今日、「東電フィルター」(東京電力による情報隠し)のせいで事故処理に当たる関係者の被ばく量、および被ばくによる健康への影響を正確知ることは非常に難しい状況である。東京電力に問い合わせなければ情報を得られない上、同社は十分な情報を提供していない。特に、公表データの計測方法等が明らかになっておらず、データの信憑性を科学的に確かめることができない。
4. 結論
日本政府は今後、780億円という巨額な予算を投じ、30年という長期にわたって4つの調査を実施する予定である。
しかしこうした疫学(統計)手法による調査では、今回の事故で起きた100mSv未満の被ばくについて事故と健康被害の因果関係を明確にすることは不可能である。
但しこれらの調査は、住民に安心感を与え、かつ低線量被爆の影響についての新しいデータを得るためには有用であると考えられる。

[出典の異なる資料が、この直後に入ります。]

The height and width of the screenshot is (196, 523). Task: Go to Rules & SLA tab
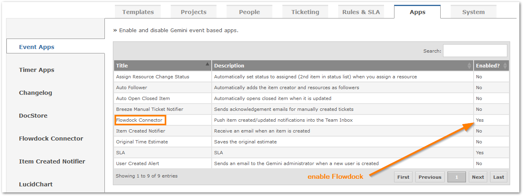coord(361,12)
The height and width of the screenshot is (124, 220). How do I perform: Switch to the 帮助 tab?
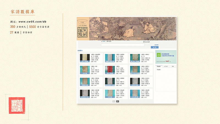173,66
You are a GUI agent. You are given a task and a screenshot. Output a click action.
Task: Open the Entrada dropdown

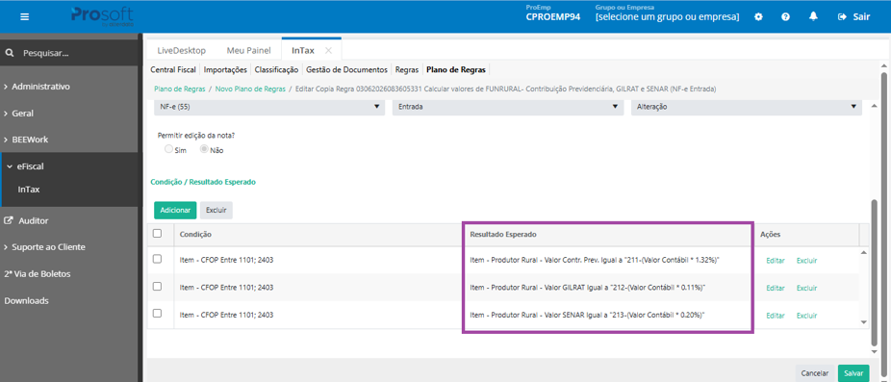click(x=507, y=106)
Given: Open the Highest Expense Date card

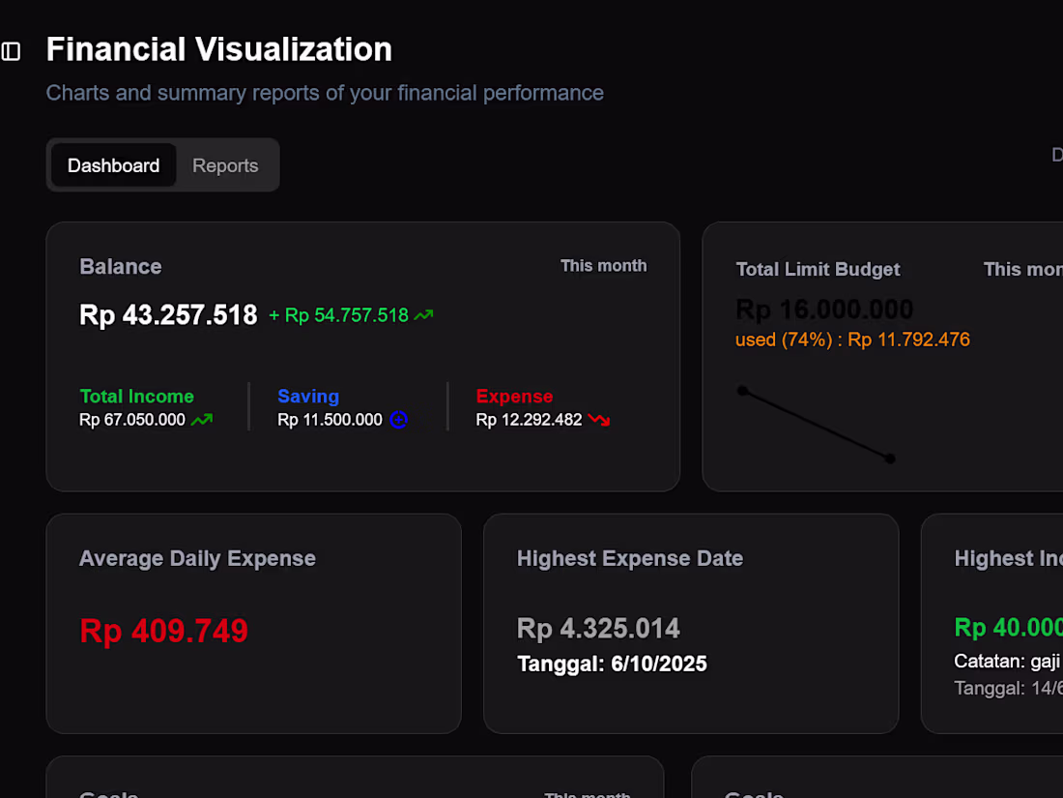Looking at the screenshot, I should [630, 558].
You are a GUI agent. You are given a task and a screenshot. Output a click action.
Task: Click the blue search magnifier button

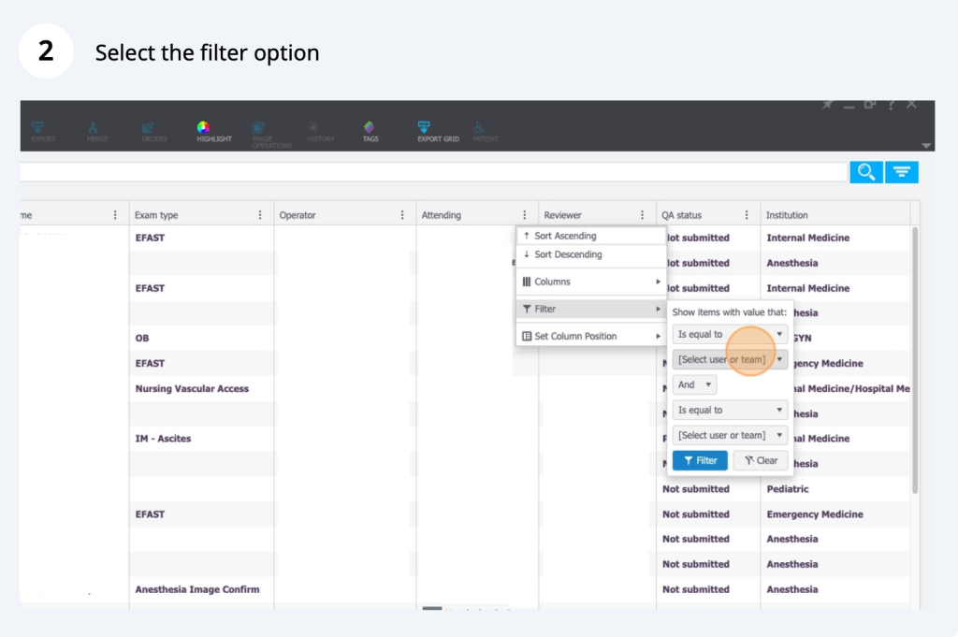[865, 172]
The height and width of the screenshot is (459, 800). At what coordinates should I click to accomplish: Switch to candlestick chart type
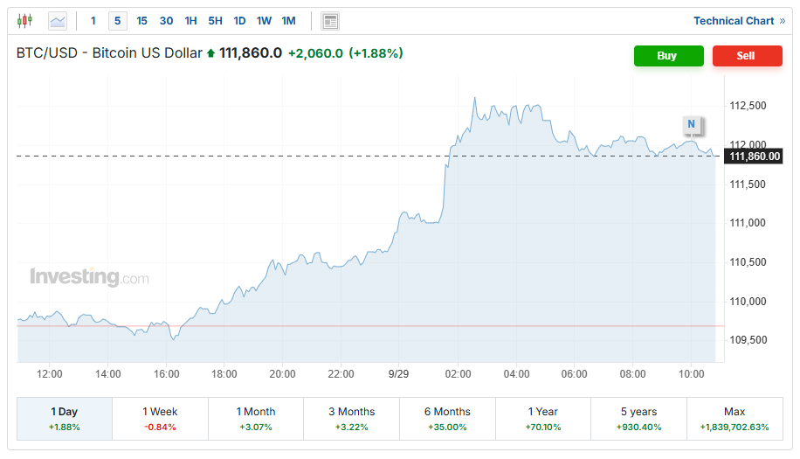(x=24, y=21)
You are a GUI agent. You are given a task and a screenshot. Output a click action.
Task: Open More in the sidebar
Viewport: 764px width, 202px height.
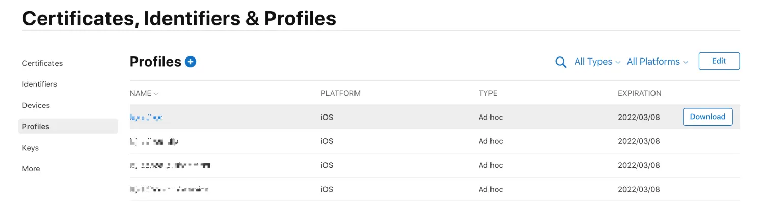coord(31,169)
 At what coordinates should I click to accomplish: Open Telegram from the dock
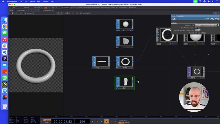(x=5, y=91)
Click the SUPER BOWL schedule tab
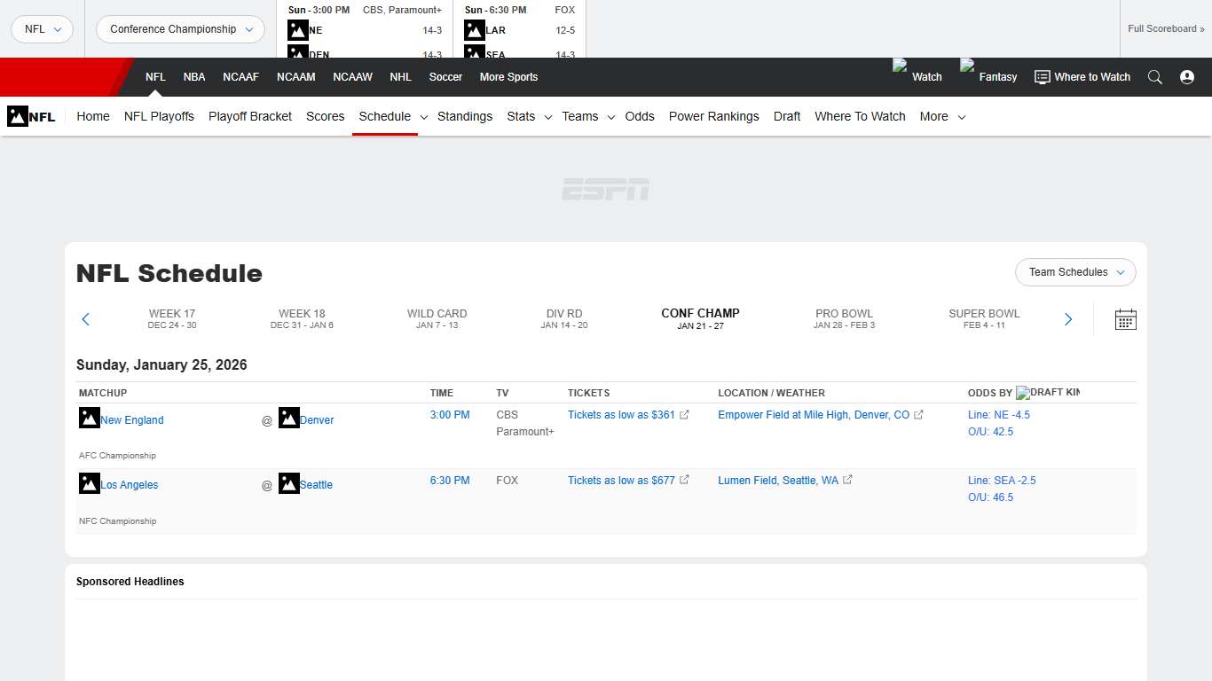 984,319
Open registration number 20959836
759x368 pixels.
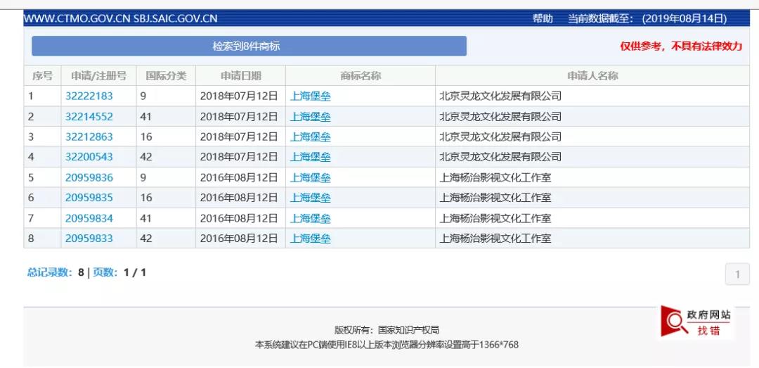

事故発生直後に周辺地域の住民、特に子どもへの放射性ヨウ素による外部被ばく量が計測されておらず、子どもたちの被ばく量は計測が不可能となってしまった(被ばくの被害を知るために重要な情報であり、計測を行わなかったことは大きな損失であると考えられる)。放射性セシウムによる被ばく量の計測は現在でも実施可能だが、日本政府はこれを実施することを予定していない。「健康診断」による(後追いの)調査のみとなっている(不十分であり残念)。
「東電フィルター」によって事故処理に関わった関係者の被ばく量やその影響を知るために必要な情報を得ることができず、憂慮すべき事態が起きている。(こうした東電の対応に対し、今回の報告書の発表者として)「非常に気分を害している」。